Unidentified photographer, Joellen Hall, sketching at the Felix Neck Wildlife Sanctuary on Martha’s Vinyeard, Poindexter Gallery exhibition catalogue, 1977.
Joellen Hall (Peet Todd) Rapée, Vertical Image,1951. Engraving & etching, image: 14 x 16 5/8 in., sheet: 20 x 25 3/8 in. Courtesy Dolan/Maxwell, Philadelphia, PA.

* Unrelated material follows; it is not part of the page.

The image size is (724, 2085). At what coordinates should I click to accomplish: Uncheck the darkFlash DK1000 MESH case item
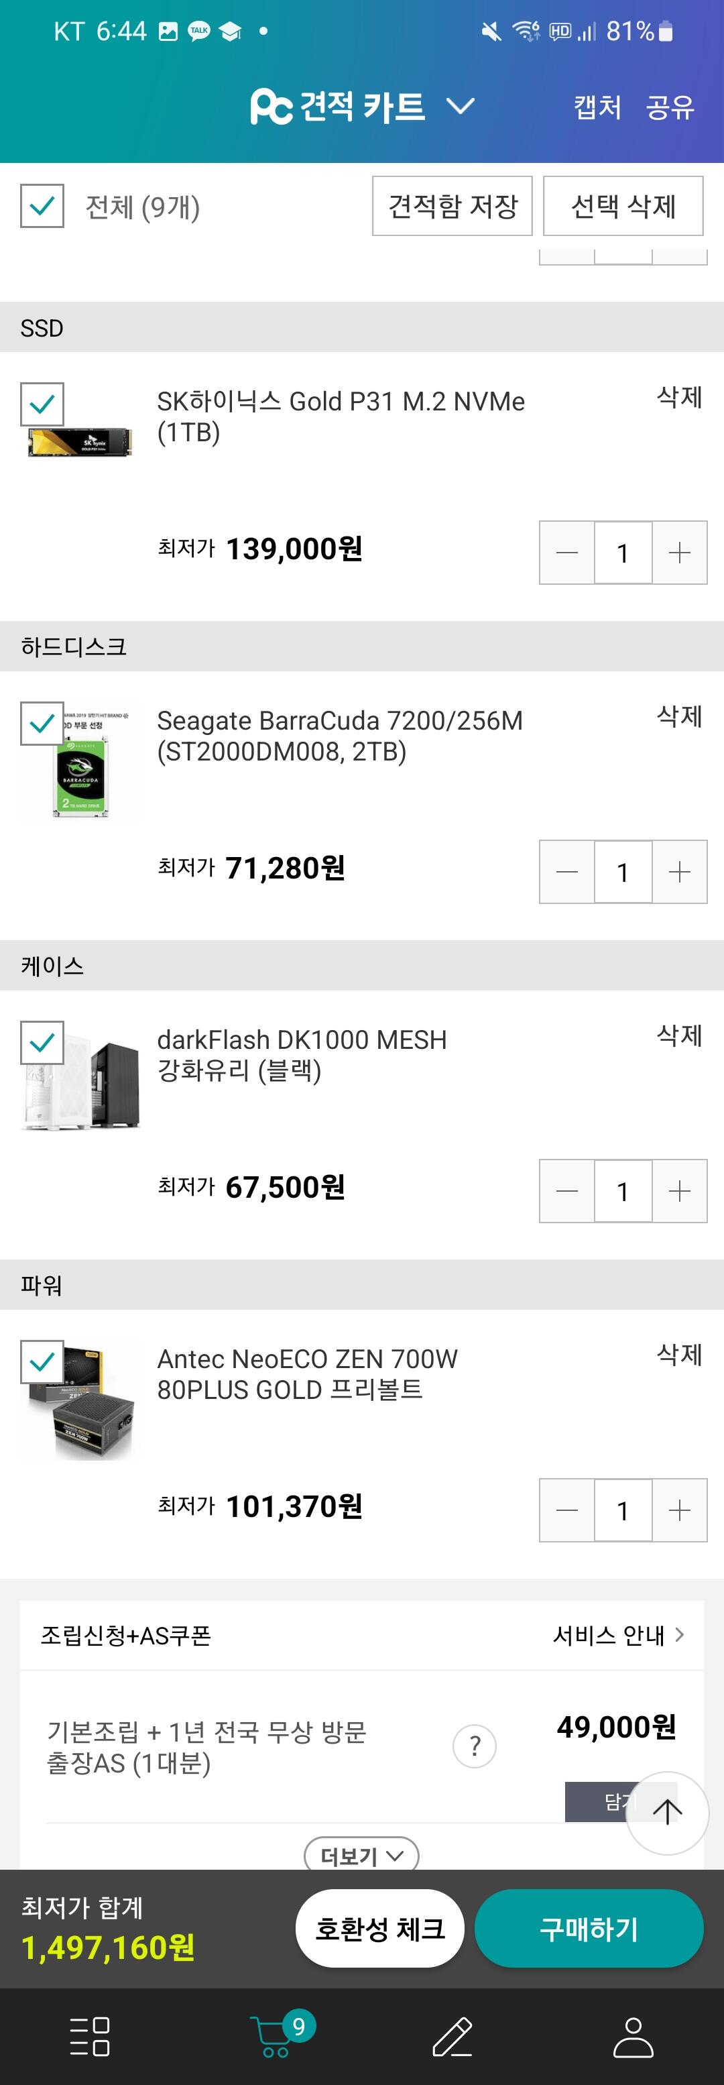(42, 1043)
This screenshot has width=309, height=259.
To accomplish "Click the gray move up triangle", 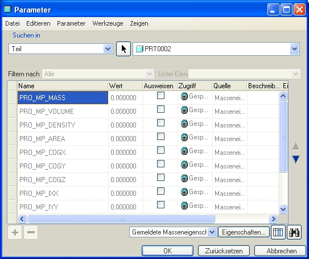I will point(295,146).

41. Joellen Hall (Peet Todd) Rapée

Life Dates1921-2006
Place of BirthShawnee, OK, USA
Place of DeathNew York, NY, USA
Birth NameJoellen Hall

Joellen Hall was born in Shawnee, Oklahoma, the second of four daughters born to Ruth and Joel Hall.1 She demonstrated creative inclinations in her youth, taking piano and ballet lessons and pursuing painting classes with painter Alexandre Hogue before college. She attended the University of Iowa for both her undergraduate and graduate degrees—earned in 1943 and 1944, respectively—where she studied under Philip Guston.2 After graduation, Hall moved to New York City, where she studied at the Art Students League with Yasuo Kuniyoshi, Morris Kantor, and Robert Ward Johnson.3 Early in her career, she earned critical notice in her home state, winning First Prize at the Oklahoma Artists’ Sixth Annual (1946) for her oil painting Portrait of Greta, which entered the collection of the Philbrook Art Center.4 Beginning in 1949, Hall attended Atelier 17, where she met her second husband, the Scottish poet Ruthven Todd who was a frequent collaborator with Stanley William Hayter.5 Her abstract print called Vertical Image, found in Hayter’s collection of exchange prints, shows Peet’s experimentation with marking the plate with various techniques. She continued to make prints throughout the early 1950s, and carved the engraved frontispiece to a hand-printed, limited-edition copy of Kathleen Raine’s Selected Poems (1952).6 The frontispiece’s bird and the botanical surroundings hint at her developing passion for nature; she and Todd lived on Martha’s Vineyard for a couple years in the early 1950s (they were also married there). Hall’s prints were exhibited in 1952 at Atelier 17’s group show at Peretz Johnnes gallery, and she also showed prints and paintings in group shows at the collaborative Tanager Gallery.7 In the early 1960s, Hall began working as a sculptor and focused primarily on bronze castings from wax models, but also made some pieces from stone.

Selected Bibliography

Joellen Hall: Drawings & Sculptures. New York: Poindexter Gallery, 1977.

Notes


  1. Hall married three times in her life—Melvin Peet (1946), Ruthven Todd (1952), and George Rapée (1961)—but preferred to use Hall as her professional name and Rapée as her personal name. There are exceptions, of course, and future researchers must be careful to search for mention of Joellen Peet and Joellen Todd.
  2. Hall’s memories of studying with Guston can be found in Dore Ashton, A Critical Study of Philip Guston (Berkeley: University of California Press, 1990), 53.
  3. See student record card (alphabetized under Rapée) at the Art Students League of New York.
  4. Thank you to Sienna Brown and Thomas Young at the Philbrook for searching for archival material about Portrait of Greta (accession number 1946.5). Hall’s former teacher, Alexandre Hogue, was a juror for the Oklahoma Artists’ Sixth Annual.
  5. Todd arrived in New York City in 1947. A noted scholar of William Blake, Todd collaborated with Hayter on a portfolio replicating Blake’s method of handwriting verse directly on etching plates.
  6. Kathleen Raine, Selected Poems (New York: Weekend Press, 1952). A copy of this book is held in the New York Public Library’s Rare Book Collection.
  7. “Atelier 17 Group,” Art Digest 26 (July 1952): 19; Prints (New York: Tanager Gallery, 1953). One of Hall’s prints titled Vertical Image (1951) is included on an unknown exhibition list in HPP, Paris.